RABBANÎ MEKTUB - 299
(Abdulkadir AKÇİÇEK Tercumesi)
299. MEKTUP
MEVZUU : a) Taziye. b) Kazaya razı olmaya delâlet.. c) Taun hastalığı sonunda ölümün faziletini beyan. Bundan kaçmanın dahi, askerden kaçmak gibi büyük bir günah olduğu..
***
NOT : İMAMI RABBANİ Hz. bu mektubu, Şeyh Ferid Rabholi'ye yazmıştır.
***
Allah"a hamd olsun. Salât ve selâm onun Resulüne.. Sizlere dahi dualar etmekteyim.
***
Mübarek mektubun bize ulaştığı malum olsun. O mektupta başa gelen musibetler dahi beyan edilmiş.. (Bu arada bir âyet meali:)
— «Biz, Allah içiniz; ona döneceğiz.» (2/156)

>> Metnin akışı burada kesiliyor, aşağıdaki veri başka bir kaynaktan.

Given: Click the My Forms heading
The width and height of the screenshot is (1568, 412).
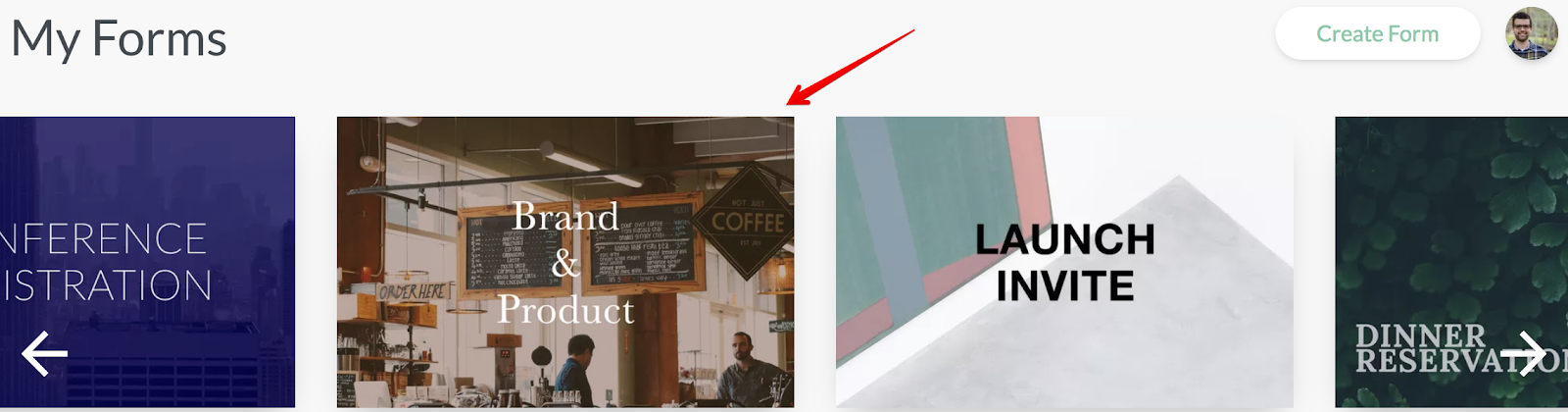Looking at the screenshot, I should pos(120,39).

Yaraşan iş, sabır ve tahammüldür. Kadere de razı olmak gerek..
Bu manada bir şiir:
Döndürmez senden beni gelen eziyet; Berekettir bana dosttan gelen zillet..
***
Bir başka âyet-i kerimede ise. Allah-ü Taâlâ şöyle buyurdu:
— «Size bir musibet gelirse, ellerinizle kazandığınızdır; bununla beraber, (Yüce Allah) çoğunu affeder.» (43/30)
Bir diğer âyet-i kerimede ise, Allah-ü Taâlâ şöyle buyurdu:
— «İnsanların elleri ile ettikleri işler sebebi ile, denizde ve karada fesat zuhura geldi..» (30/41)
Bu veba hastalığında; amellerimizin şumluğundan dolayı, bizlerle ihtilatları sebebi ile sığırlar dahi öldü.
Erkeklerden daha çok kadınlar öldü; halbuki, insan nev'inin bekası ile, onların varlığı daha alâkalıdır.
O kimse ki, bu veba hastalığından kaçıp kurtuldu; toprak onun hayatına olsun. O kimse ki, bu hastalıktan kaçmaz ve onun sebebi ile ölür; ona mübarek olsun. Kendisine şehadet müjdesi vardır.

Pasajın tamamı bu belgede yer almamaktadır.